#### TASKS:
A. Copy the part of the Centruroides edwardsii text that starts with the words containing "Centruroides edwardsii is a species" and ends with "larger than females.", word for word.
B. Continue the text on the scorpion Centruroides edwardsii from where it stops.

(Beginning of EXCERPT)

Centruroides edwardsii is a species of scorpion in the genus Centruroides found from Mexico to Colombia.

==Description==
Centruroides edwardsii is a relatively large species of scorpion, with adults reaching between 6.0 cm and 10.5 cm in length. Most of the body and the pedipalps are reddish brown while the legs are yellow. Males are larger than females.

==Distribution and habitat==
Centruroides edwardsii occurs throughout Central America from northwestern Mexico to central Colombia. It is found in diverse habitats, including tropical dry forest, desert, and rainforest, and occurs from sea-level to 1728 m. C. edwardsii does well in human-modified landscapes and is frequently encountered in urban environments and human dwellings. Introduced populations occur in Cuba and Senegal.

(End of EXCERPT)
(Beginning of STUDY MATERIAL)

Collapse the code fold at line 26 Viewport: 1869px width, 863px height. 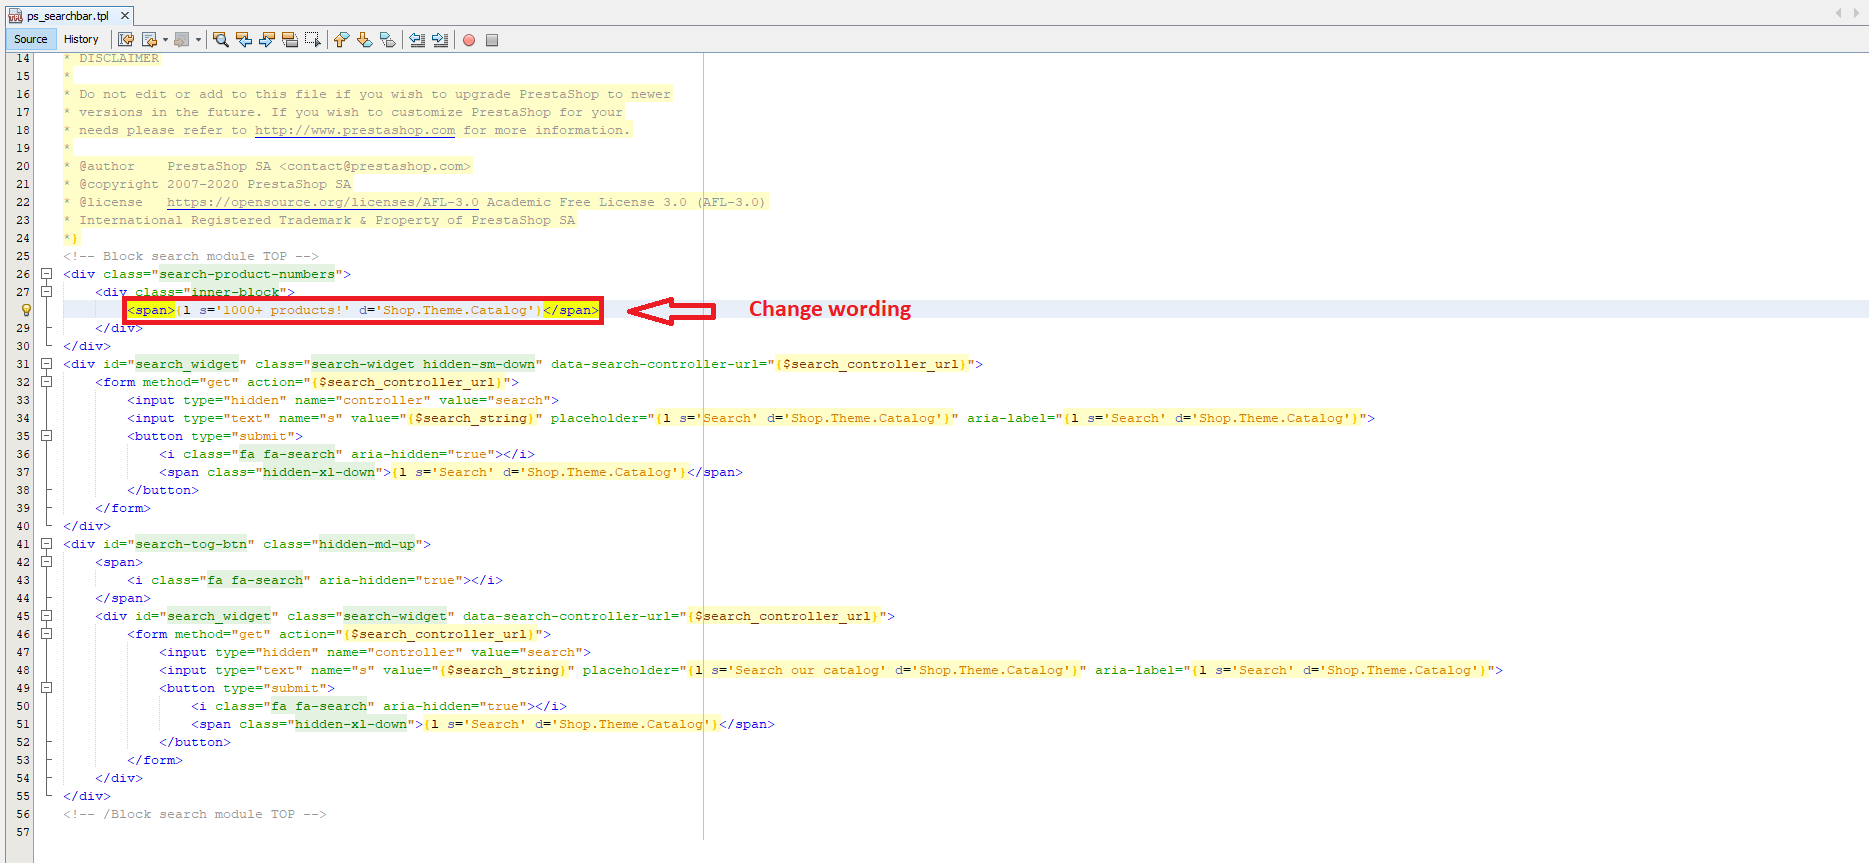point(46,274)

(End of STUDY MATERIAL)
(Beginning of STUDY MATERIAL)

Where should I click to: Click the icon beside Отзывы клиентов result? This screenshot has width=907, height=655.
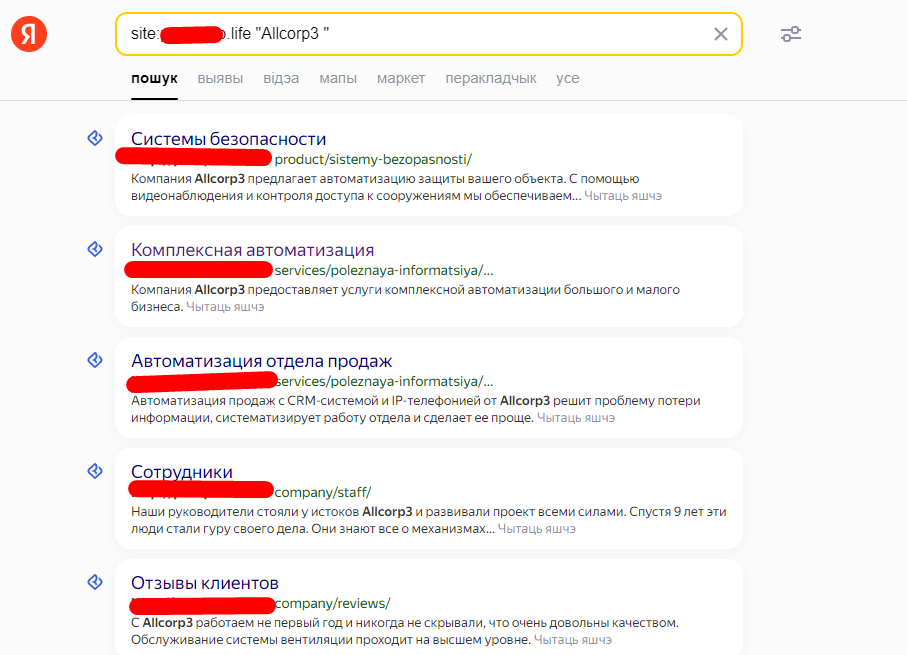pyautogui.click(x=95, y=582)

(End of STUDY MATERIAL)

#### WRITTEN RESPONSES:
A.
Centruroides edwardsii is a species of scorpion in the genus Centruroides found from Mexico to Colombia.

==Description==
Centruroides edwardsii is a relatively large species of scorpion, with adults reaching between 6.0 cm and 10.5 cm in length. Most of the body and the pedipalps are reddish brown while the legs are yellow. Males are larger than females.

B.
==Ecology==
Scorpions in the genus Centruroides primarily prey upon insects, but C. edwardsii has occasionally been documenting consuming small vertebrates including the snake Tantilla armillata and anole lizards.

==Venom==
The venom of C. edwardsii has hemolytic activity and has been demonstrated to cause paralysis in both arthropods and small vertebrates. Due to its frequent co-occurrence with humans, C. edwardsii frequently stings people in some regions. It's venom may be dangerous to children under 15.